Regardless of whether the miniature bomb is real or a clever prop, North Korea does finally appear to be "on the verge of a nuclear breakout," said Robert Litwak, an expert on nuclear proliferation . He said Pyongyang's arsenal is believed to now contain as many as 20 nuclear bombs, along with enough plutonium and highly enriched uranium to make dozens more. "When I got into this field," Litwak said, "I couldn't have conceived of North Korea acquiring a nuclear arsenal approaching half the size of Great Britain's."
The country's missiles also have grown more sophisticated. Last year, North Korea's military conducted the first test of a two-stage ballistic missile that uses solid fuel - a significant advance over the country's existing liquid-fuelled rockets because they can be moved easily and launched quickly. Also in 2016, North Korea broadcast images of engineers testing engines for a new class of advanced missiles with true intercontinental range.

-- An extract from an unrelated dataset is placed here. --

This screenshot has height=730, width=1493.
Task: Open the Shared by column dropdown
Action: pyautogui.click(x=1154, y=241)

US President Donald Trump, just before taking office, appeared to taunt Pyongyang on Twitter, saying that North Korea's plan for building intercontinental ballistic missiles "won't happen". A month later, Kim Jong Un launched one of the country's new solid-fuel missiles.

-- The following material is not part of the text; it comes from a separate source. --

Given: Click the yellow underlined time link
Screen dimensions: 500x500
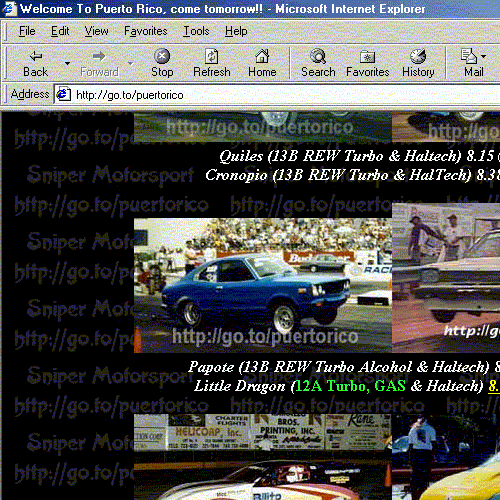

Last week's coordinated launch of four intermediate-range missiles appeared intended to showcase the country's ability to fire multiple rockets simultaneously at US military bases in Japan, increasingly the likelihood that some will penetrate anti-missile shields.
There have been notable failures as well. Numerous test rockets have drifted far off course, and others never made it off the launch pad. Many analysts believe it could still be several years before Kim can construct a true ICBM that could reliably reach the US mainland, and perhaps longer before he can demonstrate an ability to incorporate a nuclear payload into his rocket design. Yet, already, the basic components for a future arsenal of long-range, nuclear tipped missiles already are in place, said Jeffrey Lewis, an expert on North Korean weapons systems.
"The ICBM programme is real," Lewis said. "They've showed us their static engine test. They showed us the mock-up of the nuclear warhead. They have done everything short of actually testing the ICBM. When they do test it, the first time it will probably fail. But eventually it will work. And when it works people are going to freak out."
North Korea's state-run media have occasionally shown propaganda footage of Kim huddling with his generals over what some analysts have jokingly called the "map of death": a chart that portrays Japanese and US mainland cities as potential targets.
The laughter has now stopped, said Lewis. "This idea that these things were just bargaining chips - something that was true years ago - is superseded by the fact that there is now a rocket force ... with a commander and a headquarters and subordinate bases, all with missiles. This is now a living, breathing thing."